The Sounds Of Elitism

Robin James looks at two recent NYT stories on urban noise through the lens of Luigi Russolo’s 1913 futurist manifesto The Art of Noise (pdf):

Russolo was worried that traditional musical sounds were too pure to have any affective punch:

In the pounding atmosphere of great cities as well as in the formerly silent countryside, machines create today such a large number of varied noises that pure sound, with its littleness and its monotony, now fails to arouse any emotion (Russolo, 5).

Russolo thought we needed industrial noise to reinvigorate art music. “We get infinitely more pleasure imagining combinations of the sounds of trolleys, autos and other vehicles, and loud crowds,” he argues, “than listening once more, for instance, to the heroic or pastoral symphonies” (6). Modernist aesthetics value transgression and difficulty. The ability to tolerate and appreciate noise was a sign of avant-garde taste; so, cultural elites stereotypically valued “noisy” works, while the unwashed masses preferred kitsch.

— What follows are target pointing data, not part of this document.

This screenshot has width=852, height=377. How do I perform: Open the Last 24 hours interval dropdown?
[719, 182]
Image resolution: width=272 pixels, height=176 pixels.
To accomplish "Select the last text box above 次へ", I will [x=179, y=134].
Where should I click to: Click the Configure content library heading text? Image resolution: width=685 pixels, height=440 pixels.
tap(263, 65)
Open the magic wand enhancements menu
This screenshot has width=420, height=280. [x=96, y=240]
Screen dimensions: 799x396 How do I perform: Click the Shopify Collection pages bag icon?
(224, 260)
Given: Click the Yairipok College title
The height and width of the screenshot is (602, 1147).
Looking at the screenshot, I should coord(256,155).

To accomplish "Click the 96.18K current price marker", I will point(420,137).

In the Times article, this modernist association between noise tolerance and privilege is reversed: sensitivity is a privilege reserved for those with means to protect themselves from it and preserve their delicate aural/affective palate, and noise-tolerance is the effect of exposure. …

You can even see this reversal in contemporary pop music aesthetics: mainstream pop–from the Biebs to Skrillex–is really noisy, while hipsters and NPR listeners prefer traditionally pretty, harmonious, folk-y, “new sincerity”-style artists.

Update from a reader:

This is as lazy as Thomas Friedman basing a column on a chat with a cabbie and as wrong as Peggy Noonan’s take on the IRS.

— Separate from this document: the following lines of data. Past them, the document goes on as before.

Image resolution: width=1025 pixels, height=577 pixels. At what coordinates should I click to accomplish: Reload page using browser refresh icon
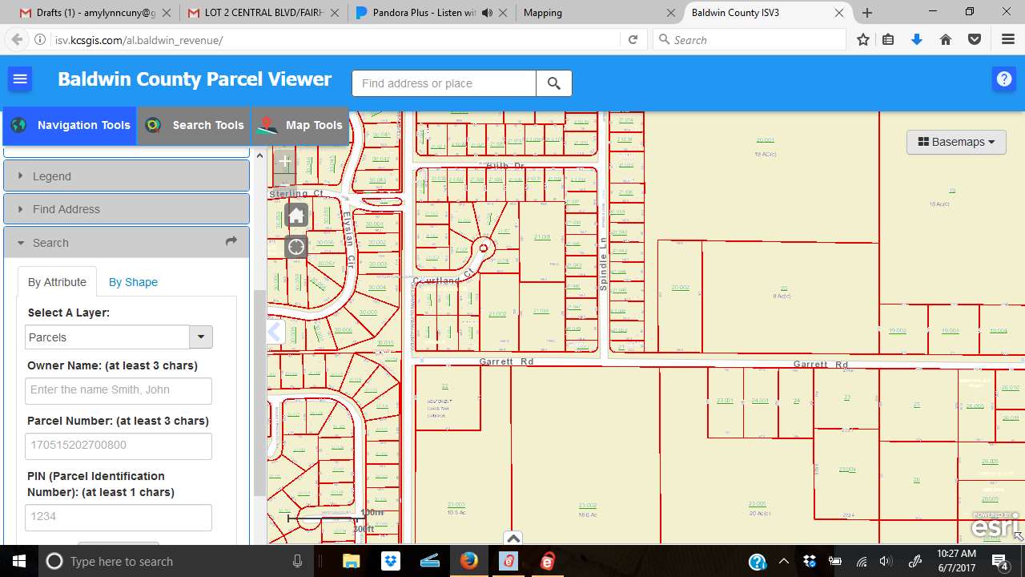pos(633,39)
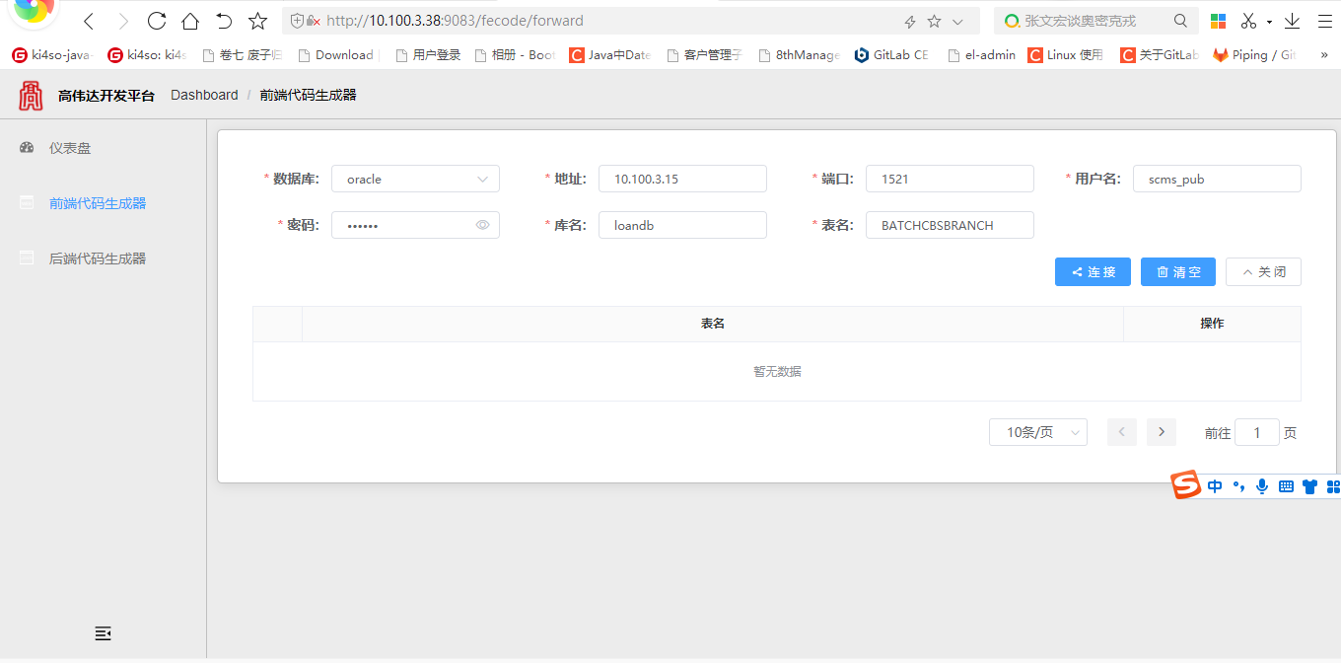The height and width of the screenshot is (663, 1341).
Task: Click the browser home icon
Action: [x=190, y=21]
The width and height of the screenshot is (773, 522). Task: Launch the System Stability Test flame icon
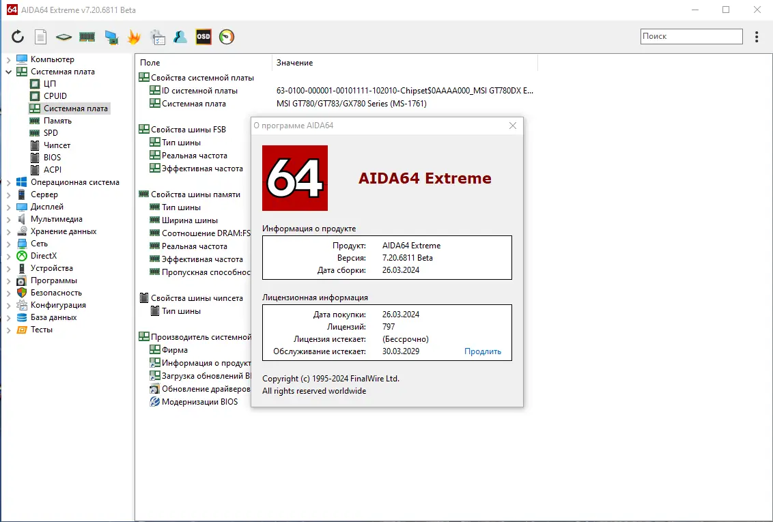pyautogui.click(x=134, y=37)
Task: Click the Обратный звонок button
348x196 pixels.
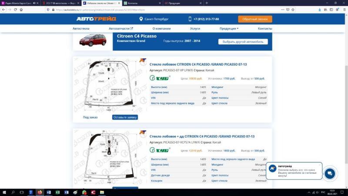Action: click(255, 19)
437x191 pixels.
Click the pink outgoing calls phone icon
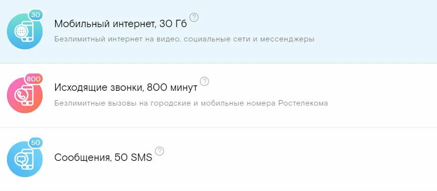[25, 95]
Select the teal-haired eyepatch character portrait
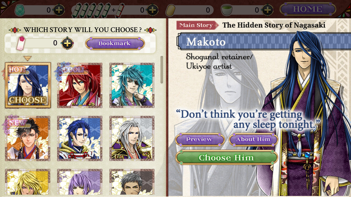The height and width of the screenshot is (197, 351). click(132, 85)
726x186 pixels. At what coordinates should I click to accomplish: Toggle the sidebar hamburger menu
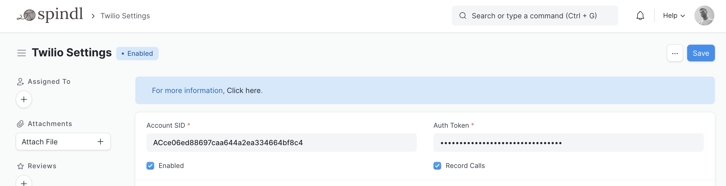tap(21, 53)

First, the use of the useless word “hipster” alongside NPR listenership as flags of privilege is lazy and tautological. Even if one charitably (in this context) interprets “hipster” as “trust fund kid”, I dare James to come to a show at Brooklyn’s Death by Audio or one of promoter Todd P’s more extreme events and come away insisting that “hipsters” don’t like noise. Likewise, I’d argue that the majority of free jazz fans today are probably NPR listeners. And can we merely stipulate that not all NPR listeners share the musical tastes of the producers who select the acts on the network’s air, as well as that a lot of “hipsters” like Skrillex?

Second, I don’t think it’s folks from Washington Heights, East New York, or Newark who flock to Lincoln Center to see performances of works by Boulez, Messiaen, Ligeti, etc. Or at Poisson Rouge on nights when noisier acts are playing.

Second, WTF does James mean by “noise” here? Bieber’s music is profoundly simple and euphonious. Skrillex is more complex but not by much. So it’s noise because it includes the same high-in-the-mix samples as so much other music today? If so, where would James put the original recyclers of the title of Russolo’s manifesto, The Art of Noise? Because at least here in the U.S., that band’s popularity was confined to college kids and … hipsters.

This is where blogging fails: when it attempts to offer instant and contrarian responses to more reasoned writing. I suggest a new Dish award, or at least a flag alongside the Poseur and Hathos alerts, for cultural analysis this lazy and jejune.